>> begin Extracted entries
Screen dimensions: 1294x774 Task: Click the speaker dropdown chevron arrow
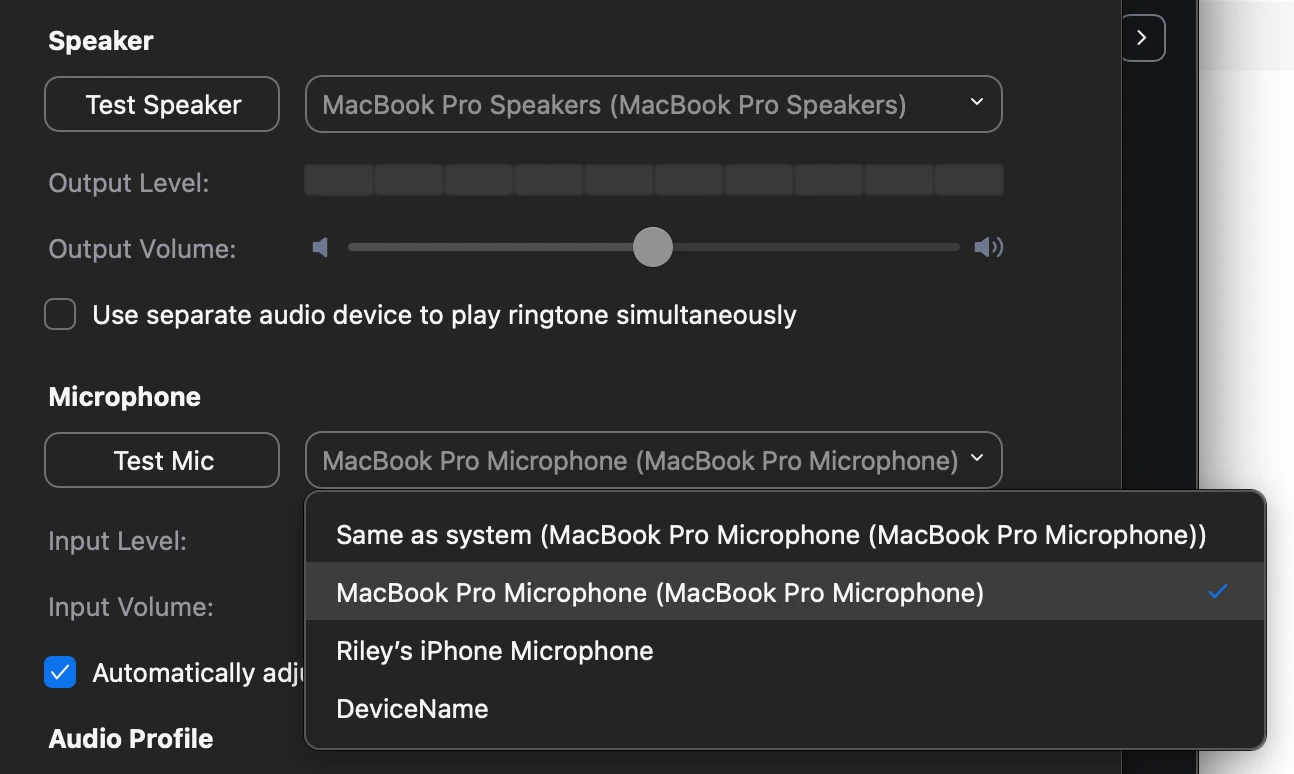[x=977, y=102]
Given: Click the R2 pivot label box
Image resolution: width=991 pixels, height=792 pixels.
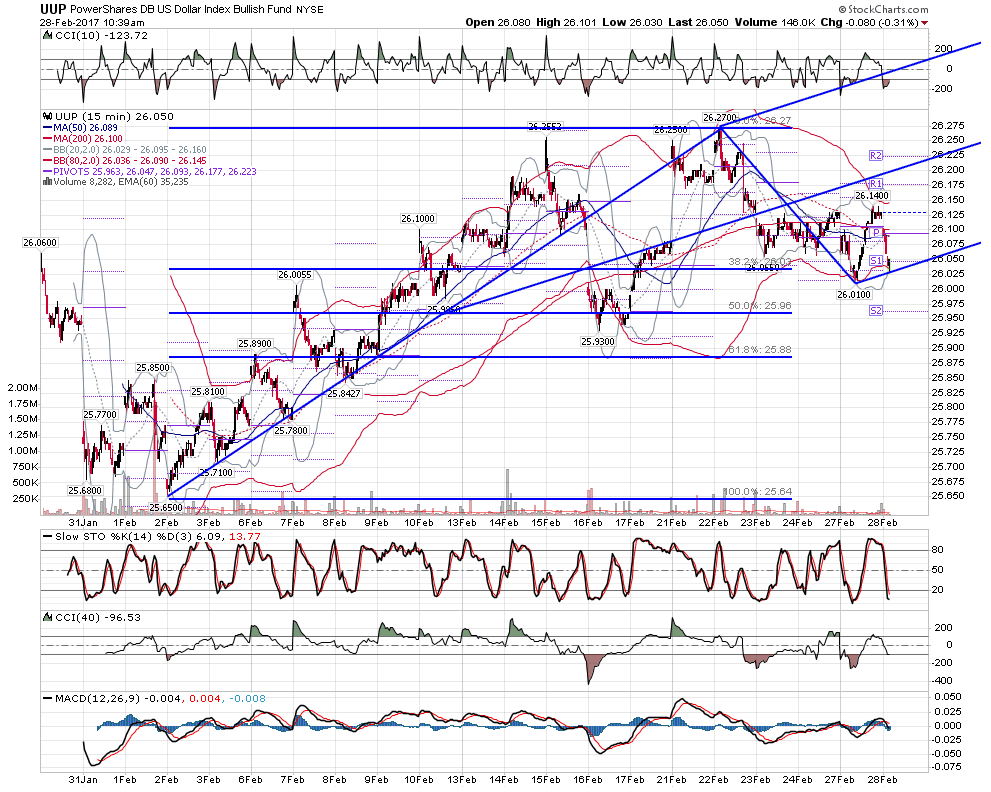Looking at the screenshot, I should tap(875, 155).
>> end Extracted entries
Quote every line of the entries above word for word, leaving out the pictures.

Screen dimensions: 1294x774 Task: Click the speaker dropdown chevron arrow
[x=977, y=102]
Given: Click the R2 pivot label box
Image resolution: width=991 pixels, height=792 pixels.
Looking at the screenshot, I should tap(875, 155).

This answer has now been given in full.